▸ Stated exercise:
Copy the lines below word for word, but leave out the pictures.

Entries on locating words and elements:
==============================
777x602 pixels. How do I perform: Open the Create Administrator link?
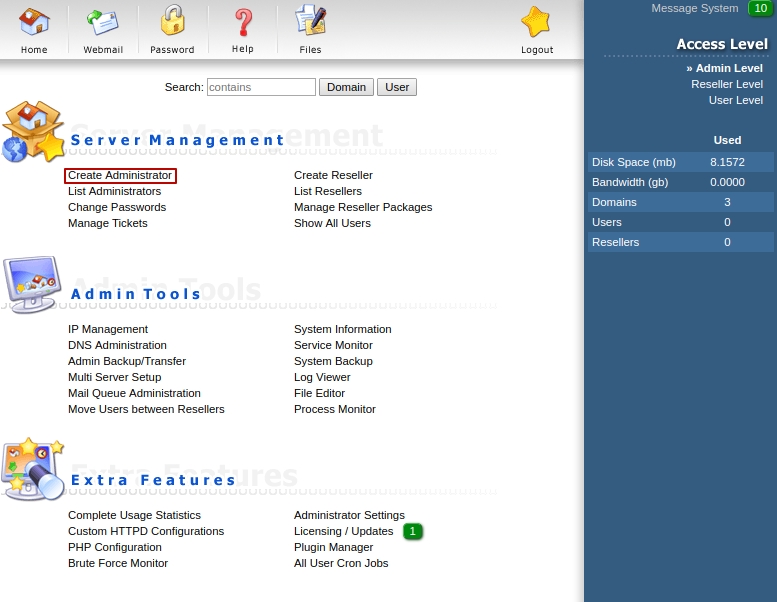click(120, 175)
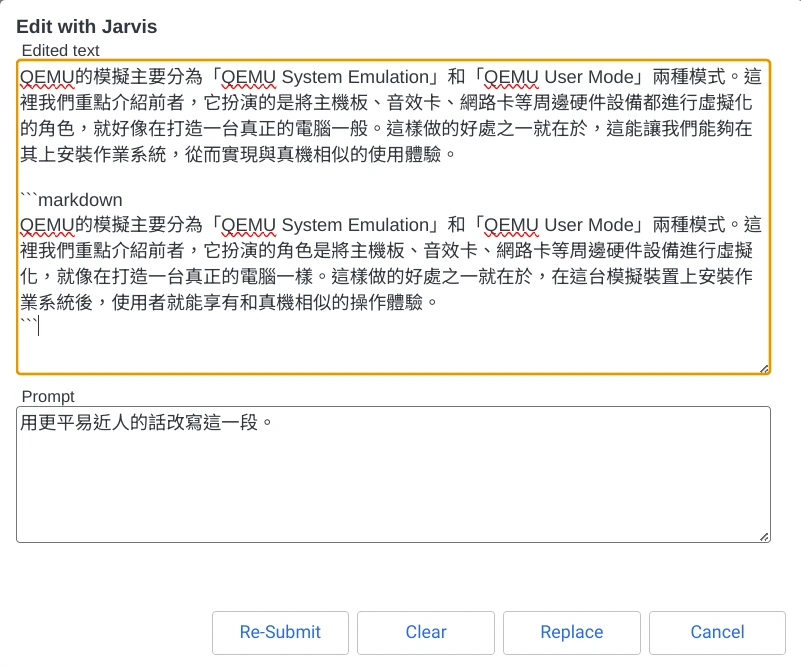Click the "Edited text" label
Image resolution: width=801 pixels, height=667 pixels.
click(x=60, y=50)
==============================
▸ Written response:
777x602 pixels. How do I perform: Open the Create Administrator link?
click(120, 175)
Click the "Edited text" label
Image resolution: width=801 pixels, height=667 pixels.
click(x=60, y=50)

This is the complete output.